Por otra parte, y dada la gran
repercusión este año de la conmemoración del IV centenario de la primera
edición de El Quijote, surge una obligada comparación entre los tres
personajes: Dorothy, Selma y Alonso Quijano. Tres representantes de la
imaginación desbordada, de la ilusión, de la locura… y los tres con un final,
si no fatídico, sí agridulce. Dos de ellos (Selma y Don Quijote) terminan
pagando con su vida su excesos de fantasía, y la otra (Dorothy) acaba renegando
de sus quiméricos sueños. ¿Estamos acaso equivocados al citar ejemplos como
éstos como modelos a seguir, como paradigmas de la huída de la prisión de lo
real, patrones de la inocencia y del espíritu libre que hay (o debería haber)
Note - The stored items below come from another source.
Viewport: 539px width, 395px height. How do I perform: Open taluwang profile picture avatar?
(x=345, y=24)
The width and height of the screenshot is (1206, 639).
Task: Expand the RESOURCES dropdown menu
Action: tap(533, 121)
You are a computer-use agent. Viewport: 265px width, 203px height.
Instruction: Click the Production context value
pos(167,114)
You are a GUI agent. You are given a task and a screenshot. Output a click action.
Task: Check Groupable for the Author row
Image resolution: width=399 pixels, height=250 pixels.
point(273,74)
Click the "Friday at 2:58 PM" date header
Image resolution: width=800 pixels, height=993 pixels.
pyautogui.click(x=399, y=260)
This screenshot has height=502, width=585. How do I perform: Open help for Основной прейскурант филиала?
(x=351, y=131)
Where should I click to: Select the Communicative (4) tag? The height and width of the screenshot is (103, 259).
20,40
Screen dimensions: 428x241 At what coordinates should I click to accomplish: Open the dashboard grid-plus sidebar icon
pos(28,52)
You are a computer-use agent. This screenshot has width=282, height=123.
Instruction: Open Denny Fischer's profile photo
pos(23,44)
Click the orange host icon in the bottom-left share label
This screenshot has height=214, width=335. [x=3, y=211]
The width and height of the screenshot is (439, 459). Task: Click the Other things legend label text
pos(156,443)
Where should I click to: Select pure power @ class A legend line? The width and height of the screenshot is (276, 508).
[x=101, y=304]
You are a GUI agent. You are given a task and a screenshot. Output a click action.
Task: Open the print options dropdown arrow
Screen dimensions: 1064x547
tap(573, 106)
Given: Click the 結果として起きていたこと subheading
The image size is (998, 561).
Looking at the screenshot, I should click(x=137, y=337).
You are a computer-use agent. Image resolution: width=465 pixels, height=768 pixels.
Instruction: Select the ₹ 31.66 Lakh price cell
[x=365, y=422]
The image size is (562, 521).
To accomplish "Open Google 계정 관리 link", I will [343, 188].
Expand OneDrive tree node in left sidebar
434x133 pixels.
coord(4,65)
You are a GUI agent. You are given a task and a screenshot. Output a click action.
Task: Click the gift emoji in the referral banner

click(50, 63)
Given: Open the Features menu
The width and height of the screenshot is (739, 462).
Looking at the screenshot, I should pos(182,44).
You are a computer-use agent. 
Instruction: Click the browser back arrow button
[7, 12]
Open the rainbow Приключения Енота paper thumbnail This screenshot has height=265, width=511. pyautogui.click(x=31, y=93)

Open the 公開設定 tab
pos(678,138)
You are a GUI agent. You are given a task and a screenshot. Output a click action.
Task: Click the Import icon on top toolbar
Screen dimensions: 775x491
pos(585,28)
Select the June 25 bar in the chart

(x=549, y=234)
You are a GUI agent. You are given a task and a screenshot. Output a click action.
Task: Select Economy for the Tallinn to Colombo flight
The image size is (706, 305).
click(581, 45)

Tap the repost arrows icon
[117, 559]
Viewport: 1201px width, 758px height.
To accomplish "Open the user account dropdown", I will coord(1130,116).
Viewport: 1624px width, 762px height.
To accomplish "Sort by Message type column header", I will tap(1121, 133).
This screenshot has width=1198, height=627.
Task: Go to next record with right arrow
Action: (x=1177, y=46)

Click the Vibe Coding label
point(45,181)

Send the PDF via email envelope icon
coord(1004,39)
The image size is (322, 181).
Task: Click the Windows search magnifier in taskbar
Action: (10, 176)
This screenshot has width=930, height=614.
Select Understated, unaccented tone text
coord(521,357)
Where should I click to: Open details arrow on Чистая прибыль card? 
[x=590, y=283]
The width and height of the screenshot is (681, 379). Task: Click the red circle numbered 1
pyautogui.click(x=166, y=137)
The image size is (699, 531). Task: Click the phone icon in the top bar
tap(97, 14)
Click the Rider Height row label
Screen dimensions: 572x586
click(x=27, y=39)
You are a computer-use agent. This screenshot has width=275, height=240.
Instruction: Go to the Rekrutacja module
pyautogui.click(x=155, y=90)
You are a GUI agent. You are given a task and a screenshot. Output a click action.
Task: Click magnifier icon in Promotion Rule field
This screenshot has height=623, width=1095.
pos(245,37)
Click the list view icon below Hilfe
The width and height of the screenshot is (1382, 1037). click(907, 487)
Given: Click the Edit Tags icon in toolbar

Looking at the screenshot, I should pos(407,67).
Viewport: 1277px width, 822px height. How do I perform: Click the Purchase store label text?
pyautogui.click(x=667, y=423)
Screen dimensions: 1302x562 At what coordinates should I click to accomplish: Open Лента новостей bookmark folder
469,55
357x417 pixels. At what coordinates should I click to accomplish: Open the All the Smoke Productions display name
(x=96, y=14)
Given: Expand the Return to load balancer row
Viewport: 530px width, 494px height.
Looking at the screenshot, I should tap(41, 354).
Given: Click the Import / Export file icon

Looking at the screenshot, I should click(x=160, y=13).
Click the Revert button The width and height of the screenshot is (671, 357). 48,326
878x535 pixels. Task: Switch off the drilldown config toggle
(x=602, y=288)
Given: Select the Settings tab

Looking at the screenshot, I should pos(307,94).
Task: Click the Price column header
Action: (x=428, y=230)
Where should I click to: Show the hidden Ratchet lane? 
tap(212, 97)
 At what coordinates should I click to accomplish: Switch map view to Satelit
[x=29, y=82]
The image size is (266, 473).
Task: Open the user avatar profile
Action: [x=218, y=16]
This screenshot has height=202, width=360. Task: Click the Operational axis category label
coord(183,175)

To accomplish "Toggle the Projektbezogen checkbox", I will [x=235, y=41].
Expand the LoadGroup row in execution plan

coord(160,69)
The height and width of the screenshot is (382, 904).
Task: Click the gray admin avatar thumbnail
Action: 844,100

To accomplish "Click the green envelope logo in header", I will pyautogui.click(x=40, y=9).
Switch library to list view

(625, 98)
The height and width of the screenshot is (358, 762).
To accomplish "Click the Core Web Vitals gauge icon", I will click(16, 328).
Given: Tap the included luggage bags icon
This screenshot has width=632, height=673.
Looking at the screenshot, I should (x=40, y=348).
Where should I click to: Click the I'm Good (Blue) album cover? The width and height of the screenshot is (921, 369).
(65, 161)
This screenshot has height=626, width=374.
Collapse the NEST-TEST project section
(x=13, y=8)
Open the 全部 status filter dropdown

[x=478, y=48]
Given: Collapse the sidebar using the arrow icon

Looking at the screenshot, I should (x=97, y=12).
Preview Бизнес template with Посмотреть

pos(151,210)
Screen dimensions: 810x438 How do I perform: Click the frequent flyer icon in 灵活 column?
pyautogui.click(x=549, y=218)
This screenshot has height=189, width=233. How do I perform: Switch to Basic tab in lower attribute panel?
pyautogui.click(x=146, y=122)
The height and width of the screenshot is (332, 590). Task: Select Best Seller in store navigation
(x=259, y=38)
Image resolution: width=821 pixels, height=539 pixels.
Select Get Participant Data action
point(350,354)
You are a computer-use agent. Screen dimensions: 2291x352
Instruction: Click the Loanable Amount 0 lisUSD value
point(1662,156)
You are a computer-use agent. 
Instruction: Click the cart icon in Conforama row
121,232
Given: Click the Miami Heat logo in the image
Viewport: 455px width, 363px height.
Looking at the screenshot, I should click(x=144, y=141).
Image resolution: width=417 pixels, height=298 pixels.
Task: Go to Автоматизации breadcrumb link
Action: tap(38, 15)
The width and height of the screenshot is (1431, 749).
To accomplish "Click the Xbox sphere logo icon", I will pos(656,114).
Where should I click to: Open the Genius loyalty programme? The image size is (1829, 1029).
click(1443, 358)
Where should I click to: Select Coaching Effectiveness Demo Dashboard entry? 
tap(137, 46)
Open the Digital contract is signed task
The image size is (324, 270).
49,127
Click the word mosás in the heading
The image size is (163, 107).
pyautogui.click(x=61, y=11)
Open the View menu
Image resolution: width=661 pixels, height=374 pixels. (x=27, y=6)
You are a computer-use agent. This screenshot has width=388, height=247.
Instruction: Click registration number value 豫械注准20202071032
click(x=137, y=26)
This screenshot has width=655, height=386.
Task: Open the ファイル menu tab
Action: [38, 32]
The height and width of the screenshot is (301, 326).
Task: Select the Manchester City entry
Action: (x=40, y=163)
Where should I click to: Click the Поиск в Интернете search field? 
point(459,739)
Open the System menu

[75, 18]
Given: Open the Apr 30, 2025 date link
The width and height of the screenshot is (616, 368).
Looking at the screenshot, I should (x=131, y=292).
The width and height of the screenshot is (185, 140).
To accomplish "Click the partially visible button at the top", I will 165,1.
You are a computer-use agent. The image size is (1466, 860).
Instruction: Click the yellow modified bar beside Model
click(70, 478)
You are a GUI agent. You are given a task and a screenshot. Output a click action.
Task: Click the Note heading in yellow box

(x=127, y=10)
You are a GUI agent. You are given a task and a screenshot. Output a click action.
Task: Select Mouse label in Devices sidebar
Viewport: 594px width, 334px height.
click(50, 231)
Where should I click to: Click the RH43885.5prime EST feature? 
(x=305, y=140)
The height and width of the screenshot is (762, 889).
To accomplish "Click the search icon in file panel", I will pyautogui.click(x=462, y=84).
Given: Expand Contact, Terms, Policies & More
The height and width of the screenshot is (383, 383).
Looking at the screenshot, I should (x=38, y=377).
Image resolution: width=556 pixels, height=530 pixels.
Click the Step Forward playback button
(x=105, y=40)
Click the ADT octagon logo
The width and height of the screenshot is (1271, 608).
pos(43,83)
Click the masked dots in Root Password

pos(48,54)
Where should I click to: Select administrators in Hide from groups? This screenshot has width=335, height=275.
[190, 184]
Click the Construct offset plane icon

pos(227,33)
en cada uno de nosotros? Hay, sin duda, una crítica más que evidente, no al
hecho de imaginar, de soñar, sino al ejercicio de exaltar, de enervar, de
exacerbar comportamientos locos, porque son actitudes incomprendidas, y la
sociedad acaba por apartar y condenar a ese extremista, tildándolo de demente.
Hay que saber diferenciar la fantasía de la realidad. Todos hemos terminado de
ver un musical y hemos sentido ese arrebato de salir a la calle, empezar a
bailar y ser seguidos por la anónima multitud, cómplice del mismo sueño.
Nuestra fantasía terminó ahí. ¿Qué nos frenó? Sin duda la percepción de lo
tangible, de nuestra condición de seres sociales reales en un mundo real,
conscientes de nuestras limitaciones. Curiosamente en 1932 Georg W. Pabst
descubrió esta analogía entre el mundo fantástico e irreal de los musicales y
la figura de nuestro Don Quijote en su personalísima versión del inmortal, con
lo que queda cerrado el círculo que relaciona el género musical con los
soñadores y su personal forma de ver el mundo a través de los tres ejemplos
aquí citados.
P.D.: para aquellos lectores que
visiten Valladolid, es recomendable que se den un paseo hasta los antiguos
Jardines de La Rubia. Allí encontrarán uno de los monumentos al cine más
hermosos que existen, cuya pieza principal es la casa de Dorothy en El Mago de
Oz. El espectador sensible la sabrá apreciar.